The White House said it’s another example of acting without Congress because lawmakers can’t move forward. In this case, Education Secretary Arne Duncan said, Congress has not fixed the troubled No Child Left Behind law.
“Unfortunately, there are a lot of kids around the country who are not getting the kind of teaching that they need. ... Typically, the least experienced teachers, the ones with the least support, often end up in the poorest schools,” President Barack Obama said Monday at the White House.
Obama and Duncan had a private lunch with four teachers who work at high-poverty schools, including Leslie Ross, a science teacher and coach at Allen Middle School in Greensboro. They discussed what’s being called a new state educator equity plan.
The administration will require states to submit plans by April 2015 and will spend $4.2 million to launch a new network to provide states support to put the plans into action. It also will publish data showing where there are gaps in teacher quality between high- and low-poverty schools and between schools with high and low populations of minority students.
Duncan declined to say what would happen if a state refused to go along. “I’m optimistic the overwhelming majority of states want to do this and have the heart for this work,” he said. “The solutions have to be local.”
What North Carolina might do is unclear. The state has operated under a North Carolina Supreme Court mandate to provide a sound basic education to every child since 1997. In 2004, the court said it wasn’t meeting that goal with poor children and concluded that at-risk students required additional resources, such as smaller class sizes, more instructional time, early childhood programs and well-trained teachers with updated professional development. Advocates for children say the state has discarded many of those remedies and that 800,000 children in the state are at risk.

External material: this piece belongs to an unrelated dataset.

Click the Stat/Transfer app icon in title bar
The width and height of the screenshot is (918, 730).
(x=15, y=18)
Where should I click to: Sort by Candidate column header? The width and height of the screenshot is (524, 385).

Duncan said he was not familiar with the court cases, but said North Carolina’s schools were not as well funded as they once were.

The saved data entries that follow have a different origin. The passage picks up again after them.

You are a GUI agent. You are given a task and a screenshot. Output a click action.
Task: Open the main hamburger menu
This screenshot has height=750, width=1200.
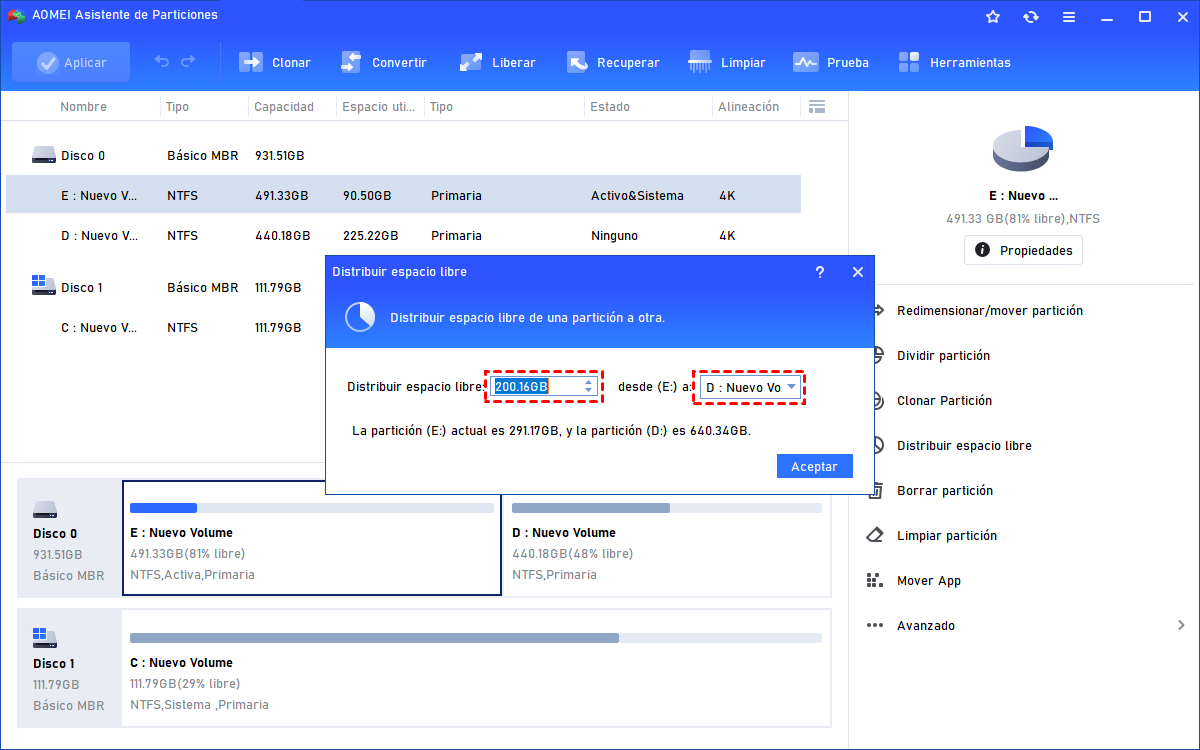(1069, 15)
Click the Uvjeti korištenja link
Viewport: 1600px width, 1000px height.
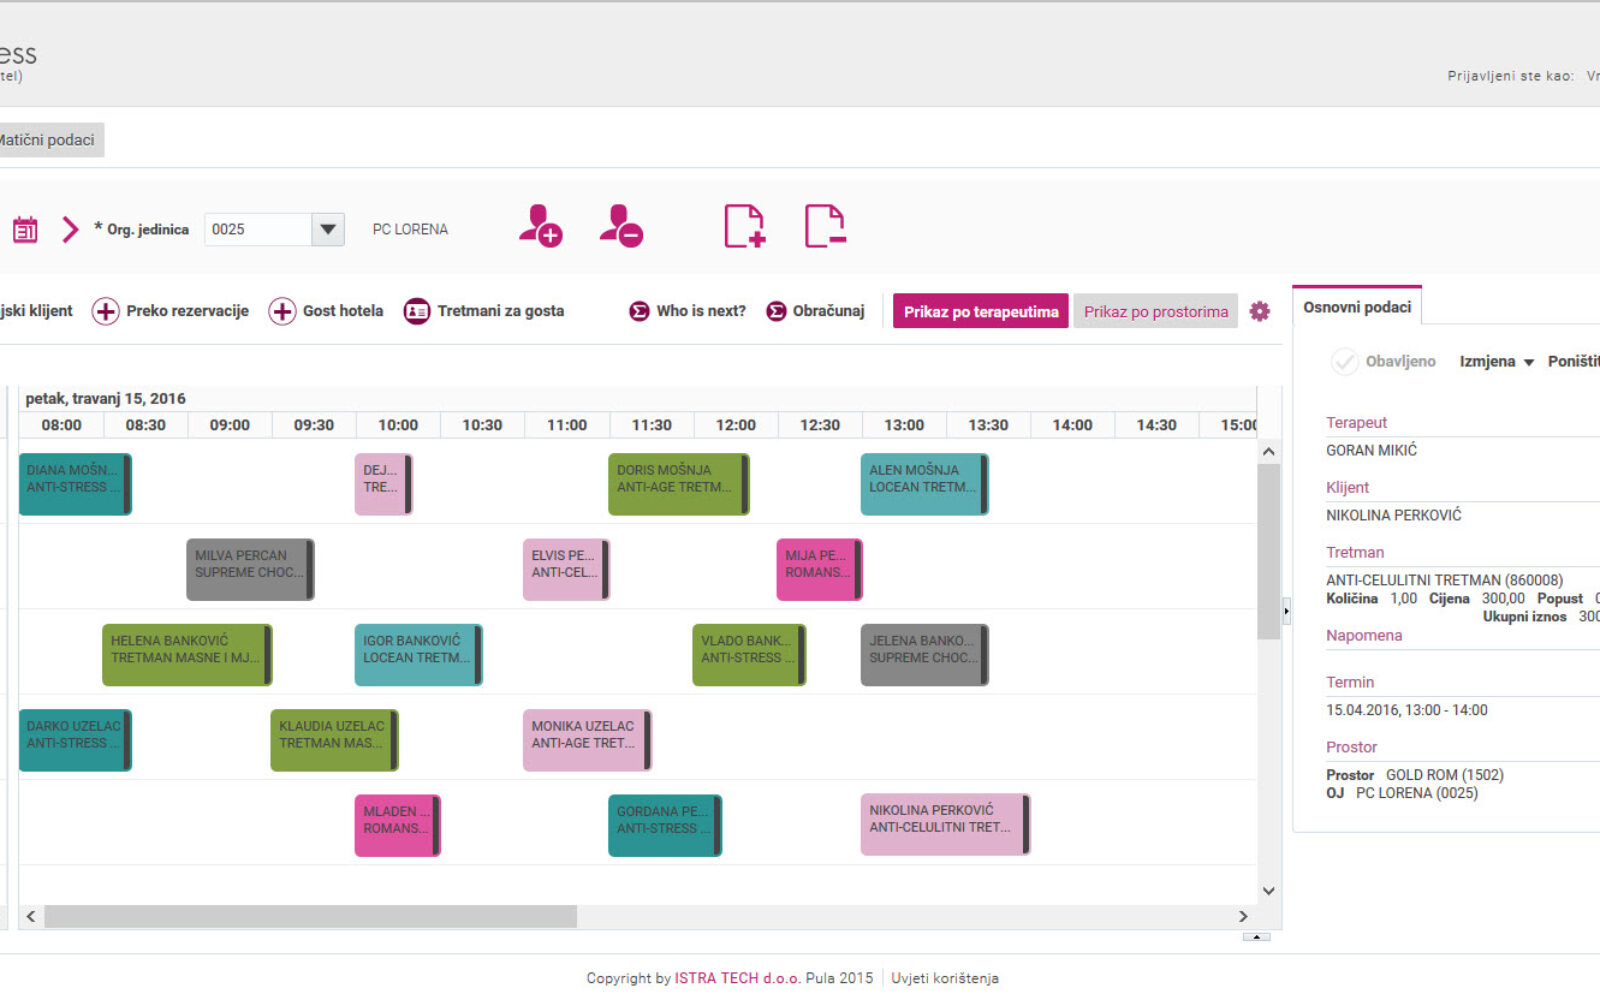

“That’s not fair to kids, it’s not fair to teachers,” he said. “There’s a lot of hard work to do there.”
At a roundtable discussion with more educators later in the afternoon, Ross told Duncan that teachers are frustrated because they’re being asked “to do something great with minimal resources.”
Ross has taught for 17 years in Greensboro. In 2011, when she taught biology at Ben L. Smith High School, one of the lowest-performing schools in the county, every one of her students passed the state-mandated exam. She was awarded the 2012 Fishman Prize for Superlative Classroom Practice.
Allen Middle School, where she is now the science curriculum facilitator, is another low performing school with a high percentage of students from low-income families. Ross said she has always wanted to work in schools where she was most needed.
But according to information from the U.S. Department of Education Department, in North Carolina, highly effective teachers are 50 percent more likely to leave a disadvantaged school than an advantaged school.
Chris Minnich, executive director of the Council of Chief School Officers, who was part of the roundtable with educators and Duncan, said states want to improve the quality of teachers at high-needs schools.
He said his group would work with civil rights and advocacy groups to look for solutions, including more transparency about education funding so that money can be found for incentives for teachers at high-need schools, and making sure there are ways teachers can move up in their careers if they continue to work at these schools.
The Council of Chief School Officers, representing the top education officials around the country, helped develop the Common Core standards in reading and math.
“Ensuring that all children across the country have access to the best instruction is a critical next step for state leadership,” Minnich said.
The education initiative requires no approval or input from Congress.
Plan is encouraging
Deborah Veney Robinson, vice president for government affairs and communications at The Education Trust, a group that advocates closing achievement gaps for low-income and black, Latino and Native American students, called the Education Department’s plan encouraging.
“For too long, our tendency to assign the strongest teachers disproportionately to our most advantaged students has compromised the futures of millions of low-income students and students of color,” she said in a statement.
A provision in federal law since 2006 that bans this practice has mostly been ignored, she added.
The Education Trust said low-income students and students of color tend to be taught by teachers with less experience and knowledge about their subject matter than those who teach white, more affluent students.